4) Green Mantle Farm Eco-Tour:
If you have the time, and really, you should make it, there is no substitute for taking a tour with Mark Bramham through his property and adjacent Crown land to see some truly fantastic mineral specimens in the wooded areas surrounding his home (N 45° 00.663', W 078° 14.903').  No sample collecting is allowed, but you won't regret going.  Let me just say "fluororichterite stream".  Richterite is an amphibole like tremolite, but substitute 2 Na+ for Ca+2, and the richterite here contains significant fluorine for the OH- group.  There are very few places in the world where fluororichterite is known, so your choices for viewing it are limited.
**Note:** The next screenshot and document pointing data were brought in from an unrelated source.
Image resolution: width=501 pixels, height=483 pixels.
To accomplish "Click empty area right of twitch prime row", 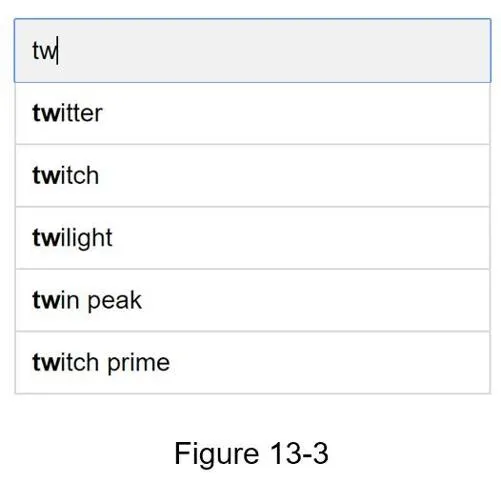I will [330, 363].
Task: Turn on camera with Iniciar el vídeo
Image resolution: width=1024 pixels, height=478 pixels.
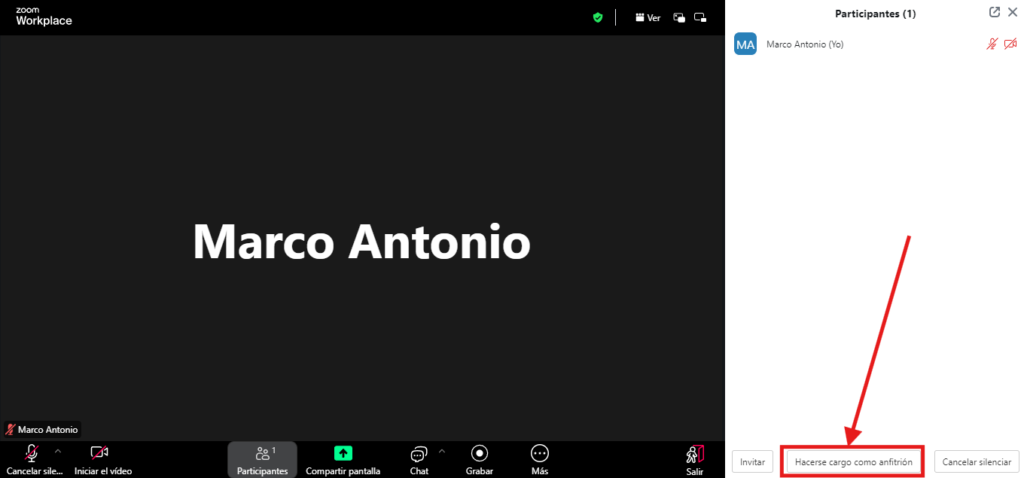Action: click(x=100, y=454)
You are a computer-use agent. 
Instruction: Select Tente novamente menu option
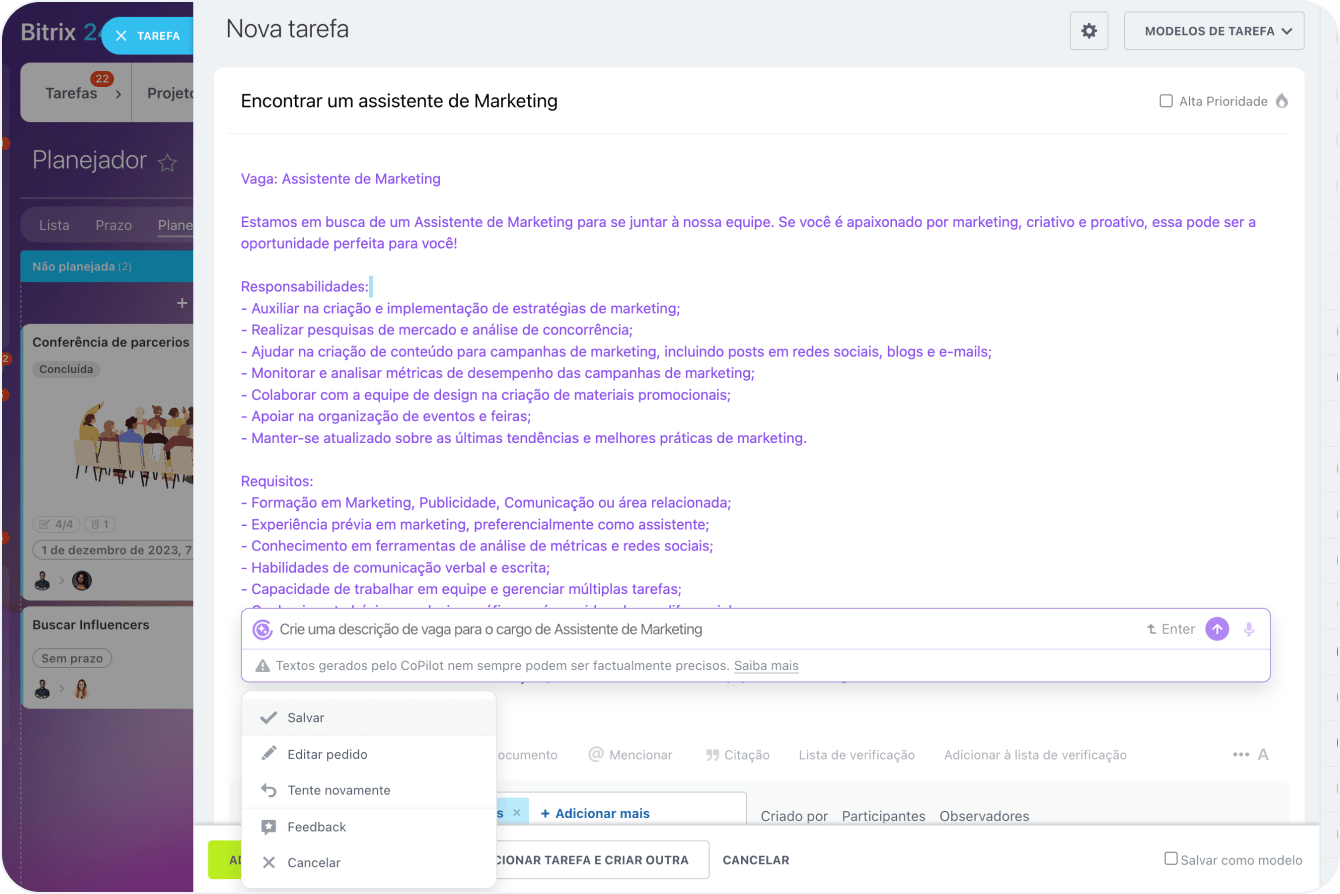point(338,790)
Large dark green crystals of fluororichterite
You'll also see gorgeous GIANT euhedral hornblende, orthoclase, green apatite, and museum quality red clinohumite.  The tour lasts 2.5-3 hours, and their playful dogs add to the charm of this wooded walk.  Although he's sitting on a mineralogical gold mine, Mark's passion for conservation is inspiring.  Besides the material found on his own property, He has used the mining law to stake a claim on the adjacent Crown land so that he could protect the minerals and keep them in their natural place for future generations to see.
Euhedral hornblende crystals

Euhedral orthoclase crystals

So there you have it, my take on Sexy Geology, with a virtual visit to Bancroft, Ontario.  And this is but a small slice of what is available in this area!